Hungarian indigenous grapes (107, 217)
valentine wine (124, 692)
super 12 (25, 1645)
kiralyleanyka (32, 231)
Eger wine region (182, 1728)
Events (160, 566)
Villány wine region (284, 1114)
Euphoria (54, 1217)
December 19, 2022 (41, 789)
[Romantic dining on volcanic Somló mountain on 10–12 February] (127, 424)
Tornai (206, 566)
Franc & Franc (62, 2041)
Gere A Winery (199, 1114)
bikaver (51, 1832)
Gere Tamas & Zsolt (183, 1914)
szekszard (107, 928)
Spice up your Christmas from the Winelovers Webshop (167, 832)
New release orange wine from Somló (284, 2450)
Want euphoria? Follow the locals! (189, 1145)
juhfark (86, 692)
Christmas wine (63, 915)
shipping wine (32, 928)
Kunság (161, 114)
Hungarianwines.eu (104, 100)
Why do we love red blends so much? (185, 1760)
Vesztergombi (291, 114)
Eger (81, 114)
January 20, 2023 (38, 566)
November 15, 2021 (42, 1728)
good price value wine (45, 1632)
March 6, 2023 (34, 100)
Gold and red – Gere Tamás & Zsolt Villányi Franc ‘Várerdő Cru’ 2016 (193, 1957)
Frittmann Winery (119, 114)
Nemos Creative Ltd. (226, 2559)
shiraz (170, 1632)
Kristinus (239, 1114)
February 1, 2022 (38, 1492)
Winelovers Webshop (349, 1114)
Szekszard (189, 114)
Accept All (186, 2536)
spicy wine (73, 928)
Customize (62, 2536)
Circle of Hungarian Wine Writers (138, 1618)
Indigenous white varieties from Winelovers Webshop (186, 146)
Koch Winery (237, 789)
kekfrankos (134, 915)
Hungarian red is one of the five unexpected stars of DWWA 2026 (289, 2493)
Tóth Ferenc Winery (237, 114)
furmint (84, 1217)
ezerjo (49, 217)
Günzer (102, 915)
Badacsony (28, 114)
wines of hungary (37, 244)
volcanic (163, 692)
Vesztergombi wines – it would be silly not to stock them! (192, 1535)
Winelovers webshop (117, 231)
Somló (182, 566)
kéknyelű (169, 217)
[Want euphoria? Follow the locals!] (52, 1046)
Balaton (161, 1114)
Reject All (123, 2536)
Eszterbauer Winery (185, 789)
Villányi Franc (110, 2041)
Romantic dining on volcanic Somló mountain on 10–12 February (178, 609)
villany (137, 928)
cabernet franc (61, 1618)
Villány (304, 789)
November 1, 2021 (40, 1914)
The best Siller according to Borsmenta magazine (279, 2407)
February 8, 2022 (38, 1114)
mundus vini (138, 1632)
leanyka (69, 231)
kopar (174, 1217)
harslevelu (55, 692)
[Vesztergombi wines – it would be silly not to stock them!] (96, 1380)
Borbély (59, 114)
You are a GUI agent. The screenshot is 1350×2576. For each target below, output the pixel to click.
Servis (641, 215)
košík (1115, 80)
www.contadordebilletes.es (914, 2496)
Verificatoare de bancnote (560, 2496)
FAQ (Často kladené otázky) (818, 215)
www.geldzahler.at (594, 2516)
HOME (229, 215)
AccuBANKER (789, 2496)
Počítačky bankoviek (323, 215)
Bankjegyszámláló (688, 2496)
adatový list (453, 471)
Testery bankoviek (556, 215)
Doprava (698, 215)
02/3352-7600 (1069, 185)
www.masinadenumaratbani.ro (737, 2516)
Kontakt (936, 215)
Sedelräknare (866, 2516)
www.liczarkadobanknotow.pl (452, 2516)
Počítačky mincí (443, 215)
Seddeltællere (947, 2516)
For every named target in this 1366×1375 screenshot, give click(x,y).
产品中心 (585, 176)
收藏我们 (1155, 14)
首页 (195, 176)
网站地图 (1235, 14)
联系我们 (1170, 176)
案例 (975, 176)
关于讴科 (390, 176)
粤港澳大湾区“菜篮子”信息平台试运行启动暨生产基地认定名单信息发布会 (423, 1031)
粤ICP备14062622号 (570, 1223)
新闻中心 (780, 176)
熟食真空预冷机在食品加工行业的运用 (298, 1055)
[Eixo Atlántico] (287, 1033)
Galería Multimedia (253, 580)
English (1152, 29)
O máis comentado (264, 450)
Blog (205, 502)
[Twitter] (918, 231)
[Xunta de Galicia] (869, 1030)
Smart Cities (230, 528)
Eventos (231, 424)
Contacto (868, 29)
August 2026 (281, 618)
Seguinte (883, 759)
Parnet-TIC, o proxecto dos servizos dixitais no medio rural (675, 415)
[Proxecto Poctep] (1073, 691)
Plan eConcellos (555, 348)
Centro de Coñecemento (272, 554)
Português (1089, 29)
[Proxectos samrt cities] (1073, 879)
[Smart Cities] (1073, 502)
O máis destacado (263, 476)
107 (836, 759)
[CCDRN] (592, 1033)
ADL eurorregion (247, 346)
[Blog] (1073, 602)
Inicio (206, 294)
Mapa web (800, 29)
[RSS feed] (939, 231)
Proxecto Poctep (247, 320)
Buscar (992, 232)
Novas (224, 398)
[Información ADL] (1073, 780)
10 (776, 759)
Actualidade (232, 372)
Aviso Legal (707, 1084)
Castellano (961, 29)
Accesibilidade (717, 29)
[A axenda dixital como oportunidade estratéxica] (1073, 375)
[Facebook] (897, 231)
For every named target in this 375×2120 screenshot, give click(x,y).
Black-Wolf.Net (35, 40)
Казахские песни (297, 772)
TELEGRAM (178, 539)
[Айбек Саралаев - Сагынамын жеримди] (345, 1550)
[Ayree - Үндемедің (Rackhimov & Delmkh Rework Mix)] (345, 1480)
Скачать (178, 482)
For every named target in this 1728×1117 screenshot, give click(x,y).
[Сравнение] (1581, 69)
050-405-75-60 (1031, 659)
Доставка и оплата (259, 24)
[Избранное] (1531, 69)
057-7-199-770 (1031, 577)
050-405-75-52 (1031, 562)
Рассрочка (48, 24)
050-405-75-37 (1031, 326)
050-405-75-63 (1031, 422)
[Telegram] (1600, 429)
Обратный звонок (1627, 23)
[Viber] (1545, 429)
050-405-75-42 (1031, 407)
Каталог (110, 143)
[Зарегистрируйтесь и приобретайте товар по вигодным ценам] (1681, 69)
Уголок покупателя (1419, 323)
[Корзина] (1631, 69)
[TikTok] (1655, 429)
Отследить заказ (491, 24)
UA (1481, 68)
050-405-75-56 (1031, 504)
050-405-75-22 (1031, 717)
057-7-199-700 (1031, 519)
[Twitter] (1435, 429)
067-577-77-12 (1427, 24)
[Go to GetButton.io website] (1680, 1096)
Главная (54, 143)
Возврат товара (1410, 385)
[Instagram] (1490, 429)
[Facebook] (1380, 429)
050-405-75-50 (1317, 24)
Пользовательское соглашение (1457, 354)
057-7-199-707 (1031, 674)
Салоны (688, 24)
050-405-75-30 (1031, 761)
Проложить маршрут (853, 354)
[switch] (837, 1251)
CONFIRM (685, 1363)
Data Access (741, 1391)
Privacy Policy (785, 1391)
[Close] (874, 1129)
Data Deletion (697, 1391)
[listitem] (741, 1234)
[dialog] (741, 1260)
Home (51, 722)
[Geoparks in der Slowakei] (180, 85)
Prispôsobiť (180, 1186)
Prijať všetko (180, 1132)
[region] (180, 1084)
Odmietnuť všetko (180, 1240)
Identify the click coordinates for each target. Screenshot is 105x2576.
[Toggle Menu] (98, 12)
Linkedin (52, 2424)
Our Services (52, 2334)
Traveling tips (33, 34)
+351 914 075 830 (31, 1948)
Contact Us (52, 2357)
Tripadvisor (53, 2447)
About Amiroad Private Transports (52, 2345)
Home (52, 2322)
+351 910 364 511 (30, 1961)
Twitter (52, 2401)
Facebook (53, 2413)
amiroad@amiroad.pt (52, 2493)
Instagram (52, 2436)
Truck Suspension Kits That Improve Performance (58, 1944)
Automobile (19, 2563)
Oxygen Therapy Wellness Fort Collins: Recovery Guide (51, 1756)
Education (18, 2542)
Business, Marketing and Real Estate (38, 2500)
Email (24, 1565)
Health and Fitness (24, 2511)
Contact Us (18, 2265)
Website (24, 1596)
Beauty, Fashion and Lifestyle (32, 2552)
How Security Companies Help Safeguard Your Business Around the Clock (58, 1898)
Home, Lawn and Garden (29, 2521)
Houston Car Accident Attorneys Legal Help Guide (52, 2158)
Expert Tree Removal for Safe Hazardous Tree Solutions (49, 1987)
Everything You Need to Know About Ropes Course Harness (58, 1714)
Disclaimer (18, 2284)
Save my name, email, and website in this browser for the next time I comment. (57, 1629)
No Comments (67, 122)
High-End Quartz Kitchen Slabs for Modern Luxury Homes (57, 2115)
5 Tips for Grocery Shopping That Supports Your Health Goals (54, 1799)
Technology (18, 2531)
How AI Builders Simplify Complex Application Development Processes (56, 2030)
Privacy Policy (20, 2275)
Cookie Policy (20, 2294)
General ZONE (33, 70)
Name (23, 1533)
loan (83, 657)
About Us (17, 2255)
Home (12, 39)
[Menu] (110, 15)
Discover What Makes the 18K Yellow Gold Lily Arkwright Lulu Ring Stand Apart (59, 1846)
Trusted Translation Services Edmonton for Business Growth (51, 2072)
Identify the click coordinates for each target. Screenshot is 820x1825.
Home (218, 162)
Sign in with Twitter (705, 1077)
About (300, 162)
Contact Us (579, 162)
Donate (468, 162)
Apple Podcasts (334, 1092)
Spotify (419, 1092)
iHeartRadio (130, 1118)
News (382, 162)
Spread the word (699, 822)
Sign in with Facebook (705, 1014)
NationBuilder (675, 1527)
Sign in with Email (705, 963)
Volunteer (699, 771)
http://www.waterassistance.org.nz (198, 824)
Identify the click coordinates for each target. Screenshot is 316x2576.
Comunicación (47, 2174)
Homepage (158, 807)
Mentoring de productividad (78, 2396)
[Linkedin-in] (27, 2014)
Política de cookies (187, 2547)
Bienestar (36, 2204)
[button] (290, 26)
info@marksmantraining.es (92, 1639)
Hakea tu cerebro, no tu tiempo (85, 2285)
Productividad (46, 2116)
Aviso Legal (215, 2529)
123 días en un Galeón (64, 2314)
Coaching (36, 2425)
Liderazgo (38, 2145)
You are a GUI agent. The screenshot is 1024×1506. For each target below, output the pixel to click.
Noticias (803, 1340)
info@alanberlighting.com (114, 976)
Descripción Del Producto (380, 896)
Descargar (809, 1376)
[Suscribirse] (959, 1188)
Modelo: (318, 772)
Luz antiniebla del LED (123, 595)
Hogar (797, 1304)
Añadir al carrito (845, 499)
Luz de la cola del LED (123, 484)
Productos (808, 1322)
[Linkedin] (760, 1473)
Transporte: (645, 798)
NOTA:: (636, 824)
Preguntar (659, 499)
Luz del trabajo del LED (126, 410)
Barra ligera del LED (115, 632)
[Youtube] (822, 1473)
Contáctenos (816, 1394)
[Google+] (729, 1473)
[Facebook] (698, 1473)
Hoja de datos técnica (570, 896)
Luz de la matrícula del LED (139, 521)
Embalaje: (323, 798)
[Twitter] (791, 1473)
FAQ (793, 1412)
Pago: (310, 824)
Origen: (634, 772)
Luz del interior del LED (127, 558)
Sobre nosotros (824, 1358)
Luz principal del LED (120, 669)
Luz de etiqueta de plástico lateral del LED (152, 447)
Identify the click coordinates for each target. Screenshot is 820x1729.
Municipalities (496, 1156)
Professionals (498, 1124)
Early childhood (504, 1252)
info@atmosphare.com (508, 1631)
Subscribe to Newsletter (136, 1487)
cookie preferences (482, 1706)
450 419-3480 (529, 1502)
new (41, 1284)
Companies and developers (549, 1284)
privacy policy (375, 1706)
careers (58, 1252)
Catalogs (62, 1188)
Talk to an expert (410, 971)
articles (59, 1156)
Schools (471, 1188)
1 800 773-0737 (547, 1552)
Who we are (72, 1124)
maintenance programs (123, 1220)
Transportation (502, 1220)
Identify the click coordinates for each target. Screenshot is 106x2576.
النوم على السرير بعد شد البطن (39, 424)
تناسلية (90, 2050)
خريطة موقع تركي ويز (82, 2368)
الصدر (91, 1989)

=-=-=-=-=

▶ Exercise goal
The listing above holds a line with "Catalogs (62, 1188)" and a line with "Screenshot is 106x2576.". Print the stretch from the first through the second, exactly and alone.

▶ Exercise solution
Catalogs (62, 1188)
Talk to an expert (410, 971)
articles (59, 1156)
Schools (471, 1188)
1 800 773-0737 (547, 1552)
Who we are (72, 1124)
maintenance programs (123, 1220)
Transportation (502, 1220)
Identify the click coordinates for each target. Screenshot is 106x2576.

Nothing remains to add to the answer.